Notice: The reproducibility variables underlying each score are classified using an automated LLM-based pipeline, validated against a manually labeled dataset. LLM-based classification introduces uncertainty and potential bias; scores should be interpreted as estimates. Full accuracy metrics and methodology are described in Coakley et alK. L. Coakley, T. Snelleman, H. Hoos, and O. E. Gundersen, "The embrace of open science: An analysis of a decade of AI research and 56 800 conference papers," Under Review, 2026..

Zero-shot protein stability prediction by inverse folding models: a free energy interpretation

Authors: Jes Frellsen, Maher Kassem, Tone Bengtsen, Lars Olsen, Kresten Lindorff-Larsen, Jesper Ferkinghoff-Borg, Wouter Boomsma

NeurIPS 2025 | Venue PDF | LLM Run Details

Reproducibility Variable	Result	LLM Response
Research Type	Experimental	To evaluate the effects of the different assumptions and approximations discussed in the previous section, we conclude the paper with a series of experiments in which the individual terms are estimated using available computational methods on a representative selection of protein datasets. In the following sections, we discuss these choices in turn. We will initially conduct our experiments using the pretrained ESM inverse folding (ESM-IF) model (Hsu et al., 2022), as it has been shown to perform well in a zero-shot setting (Notin et al., 2023). An ablation with Protein MPNN is discussed subsequently. Our primary analysis considers three different data sets. The first is a high-quality data set measuring the thermodynamic stability of nearly all variants of a single 56-residue protein, the B1 domain of Protein G (hereafter called Protein G; Nisthal et al., 2019).

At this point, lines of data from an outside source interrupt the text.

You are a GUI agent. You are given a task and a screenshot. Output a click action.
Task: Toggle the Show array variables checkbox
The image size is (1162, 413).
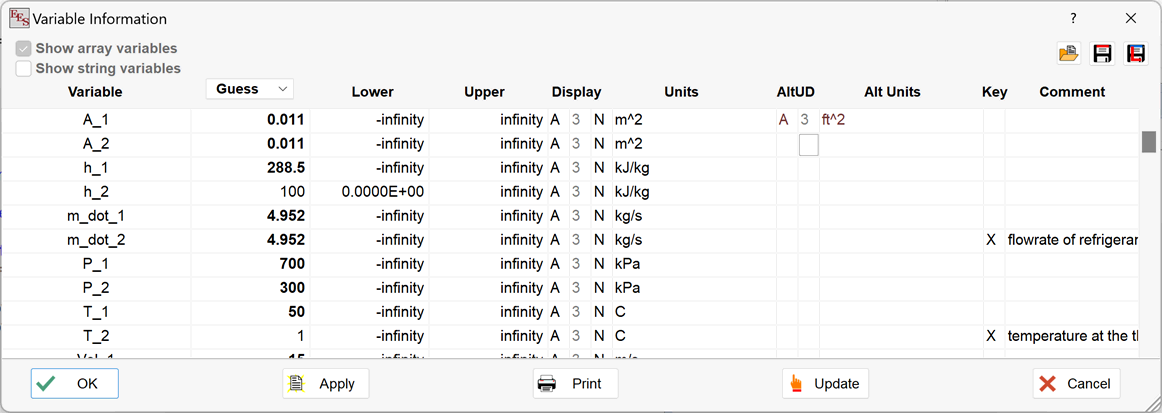coord(24,48)
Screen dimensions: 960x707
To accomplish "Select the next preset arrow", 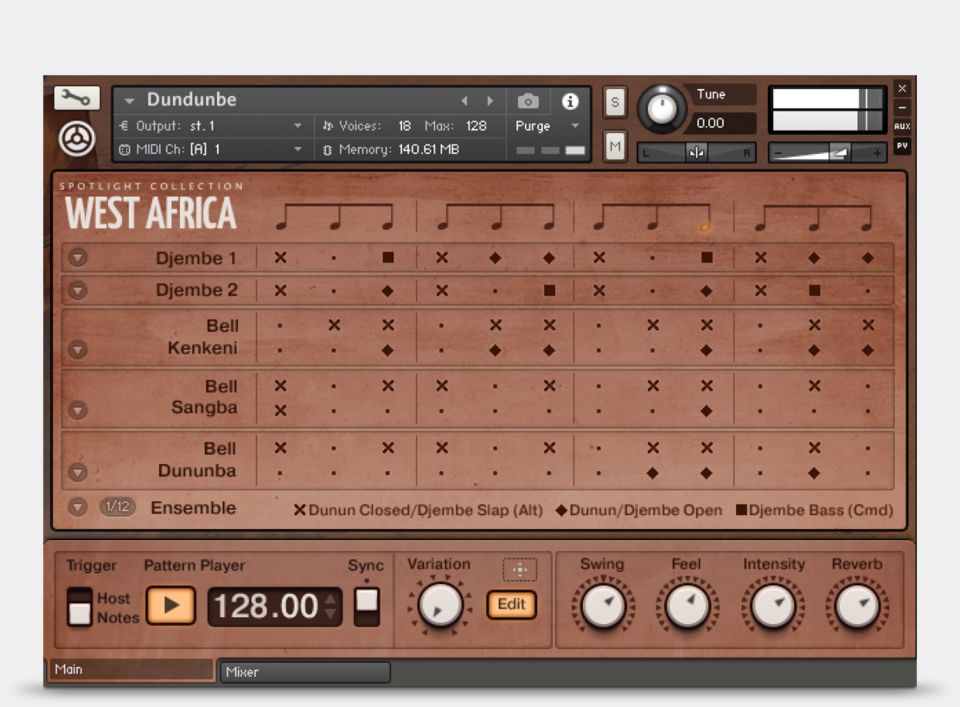I will pyautogui.click(x=490, y=101).
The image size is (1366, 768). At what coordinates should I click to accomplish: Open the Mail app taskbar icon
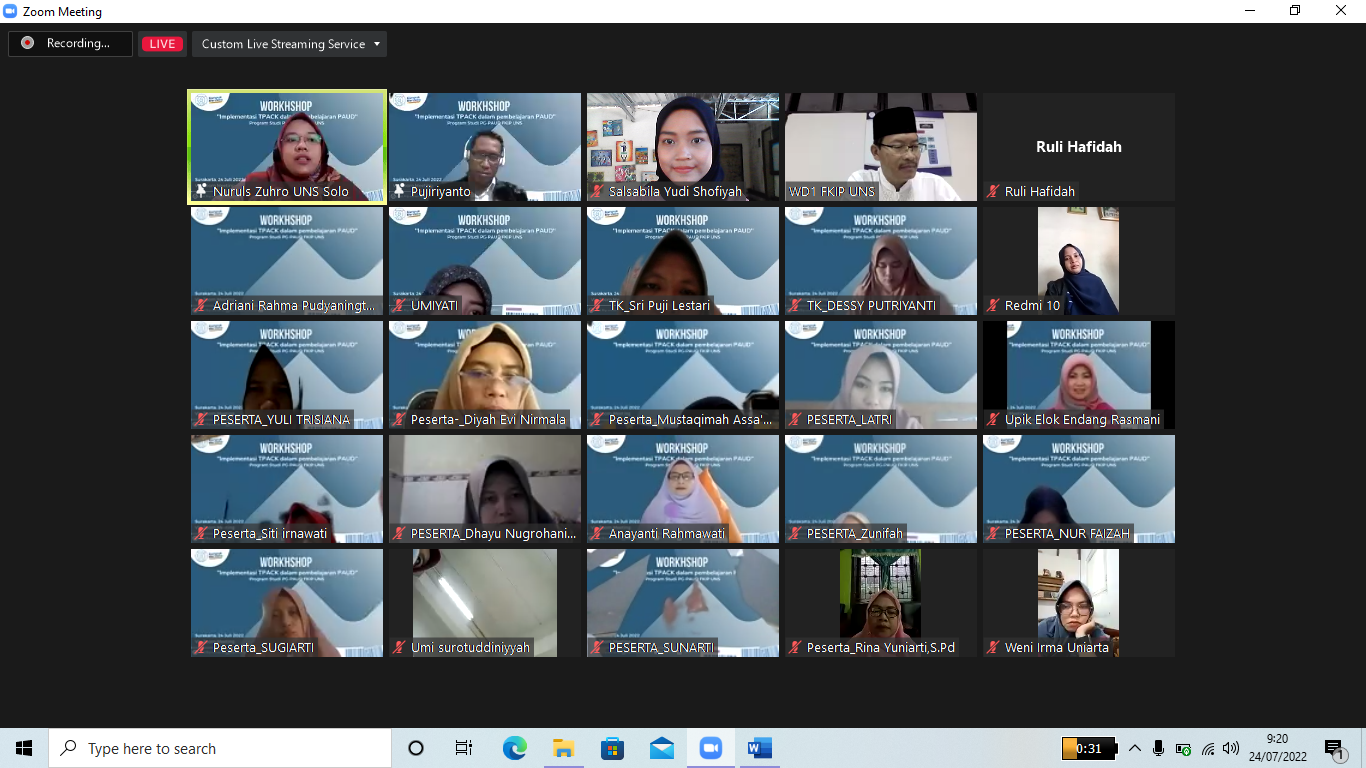(661, 748)
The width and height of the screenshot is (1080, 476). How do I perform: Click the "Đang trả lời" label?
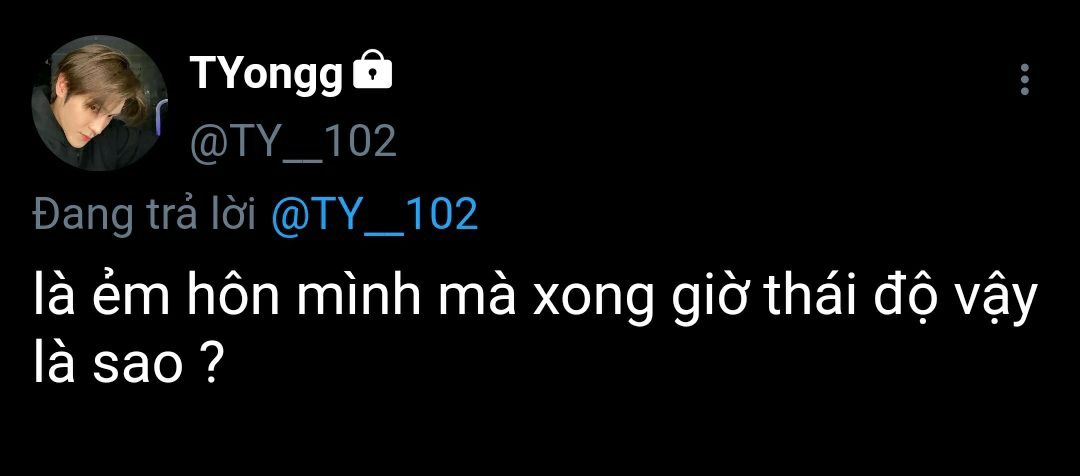(x=145, y=214)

Researcher Affiliation	Collaboration	Jes Frellsen Technical University of Denmark Maher M. Kassem Novonesis Tone Bengtsen Novonesis Lars Olsen Novonesis Kresten Lindorff-Larsen University of Copenhagen Jesper Ferkinghoff-Borg Novo Nordisk Wouter Boomsma University of Copenhagen
Pseudocode	No	The paper describes methods through mathematical derivations and prose, but does not include any explicitly labeled pseudocode or algorithm blocks.

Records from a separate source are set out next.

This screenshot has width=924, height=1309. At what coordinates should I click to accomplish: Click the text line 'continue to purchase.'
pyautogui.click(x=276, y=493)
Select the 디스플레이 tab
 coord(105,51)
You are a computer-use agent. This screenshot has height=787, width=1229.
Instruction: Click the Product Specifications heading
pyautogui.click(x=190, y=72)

Open Source Code	Yes	Code for reproducing the experiments is accessible at: https://github.com/MachineLearningLifeScience/inverse_folding_free_energies
Open Datasets	Yes	The first is a high-quality data set measuring the thermodynamic stability of nearly all variants of a single 56-residue protein, the B1 domain of Protein G (hereafter called Protein G; Nisthal et al., 2019). The second is an older benchmark set, compiled for the Fold X prediction method by Guerois et al. (2002), mostly consisting of entries from the Pro Therm database (Gromiha et al., 1999). Finally, we include data generated using variant abundance by massively parallel sequencing (VAMP-seq) experiments that probe stability only indirectly, by quantifying the variant abundance in cultured cells using a combination of fluorescent tags and sequencing (Matreyek et al., 2018). For our last experiment, we employ a subset of the mega-scale stability dataset (Tsuboyama et al., 2023) as included in Protein Gym (Notin et al., 2023).

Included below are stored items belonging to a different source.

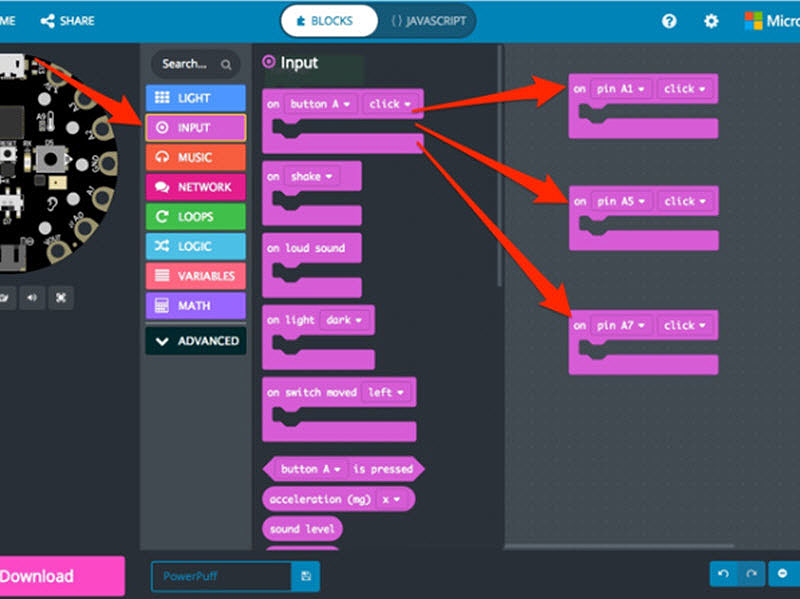800x599 pixels.
Task: Mute the simulator audio speaker icon
Action: click(x=34, y=297)
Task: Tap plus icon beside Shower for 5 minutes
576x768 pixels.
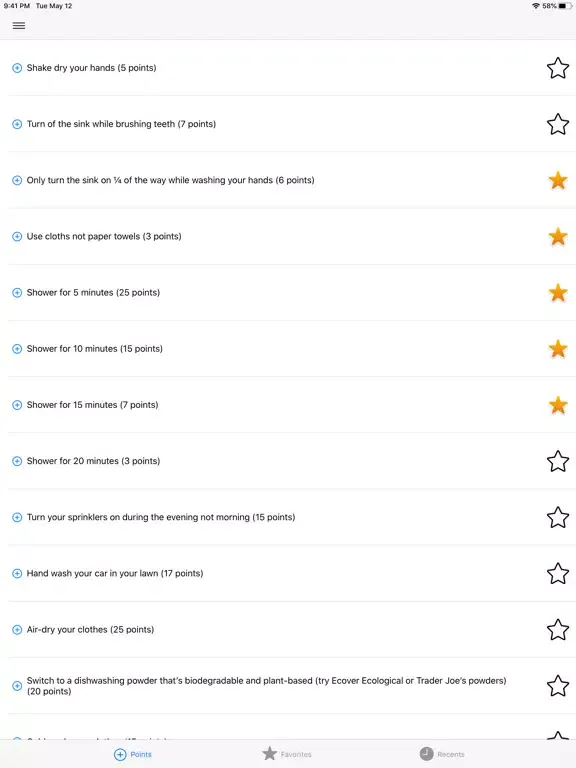Action: pos(17,293)
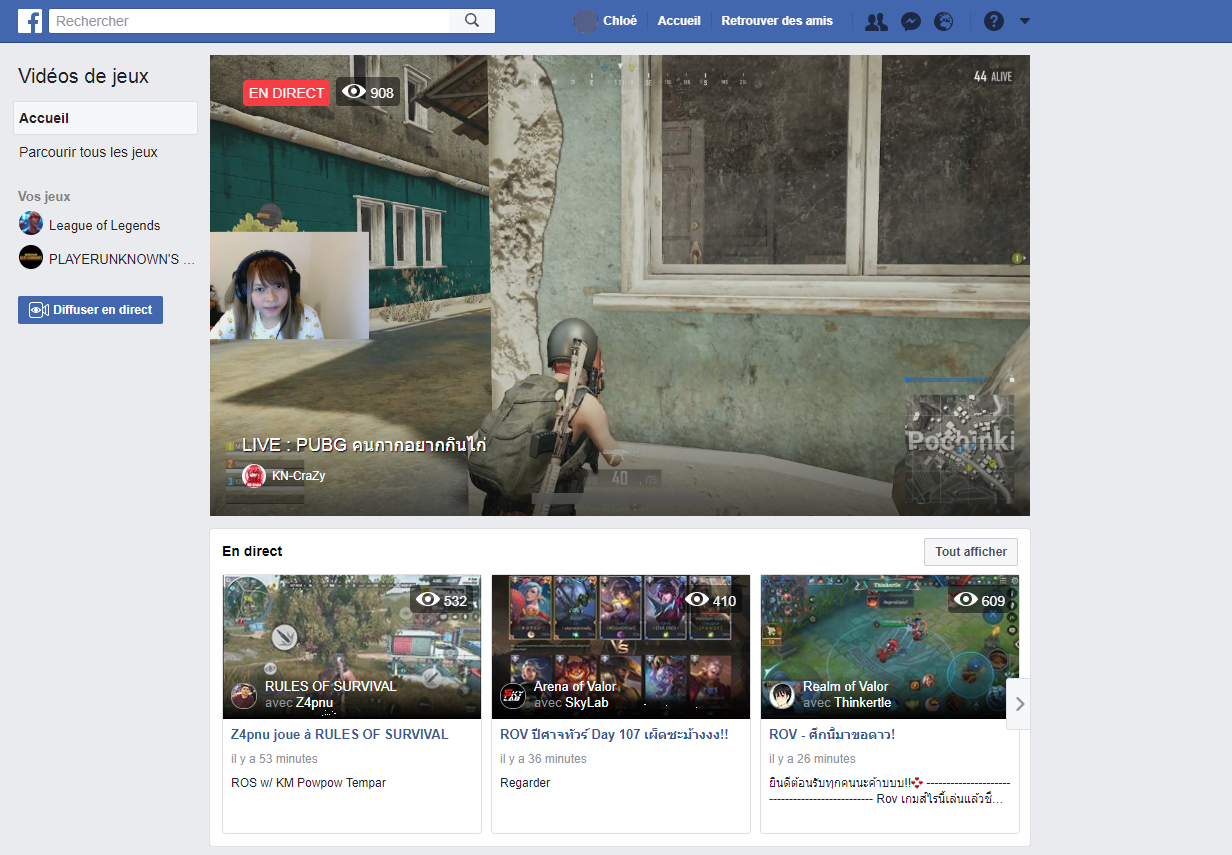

Dataset Splits	No	The paper describes the datasets and their filtering, but does not explicitly provide information on training, validation, or test splits for any experiments conducted within the paper. For instance, for the Guerois dataset: "The Guerois data set (Guerois et al., 2002) contains 988 entries that we filtered to contain only single amino acid substitutions (i.e. no double and triple substitutions). 911 entries remained after filtering and are associated to 40 PDB structures."
Hardware Specification	No	The experiments in this paper comprise running Monte Carlo and molecular dynamics simulations for 40 proteins, in addition to model evaluation of pretrained models on all samples. Since no training was involved, no large scale GPU-resources were necessary for this study.
Software Dependencies	No	The paper mentions several tools and models like "ESM inverse folding (ESM-IF) model (Hsu et al., 2022)", "Open MM framework (Eastman et al., 2017)", and "Phaistos framework (Boomsma et al., 2013)", but does not provide specific version numbers for the software dependencies themselves (e.g., Python, PyTorch, or specific versions of these frameworks).
Experiment Setup	Yes	Using the Open MM framework (Eastman et al., 2017), 20 ns simulations were conducted at 300 K using 2 femtosecond time steps with the Langevin integrator, combined with the Amber 14 force field with a TIP3P water model, adding counter ions to assure overall neutrality. See appendix B.2 for details on the choice of simulation ensemble. ... We simulated segments with five flanking amino acids on each side of the position of interest, running for 10,000 iterations, where each 100th structure was saved.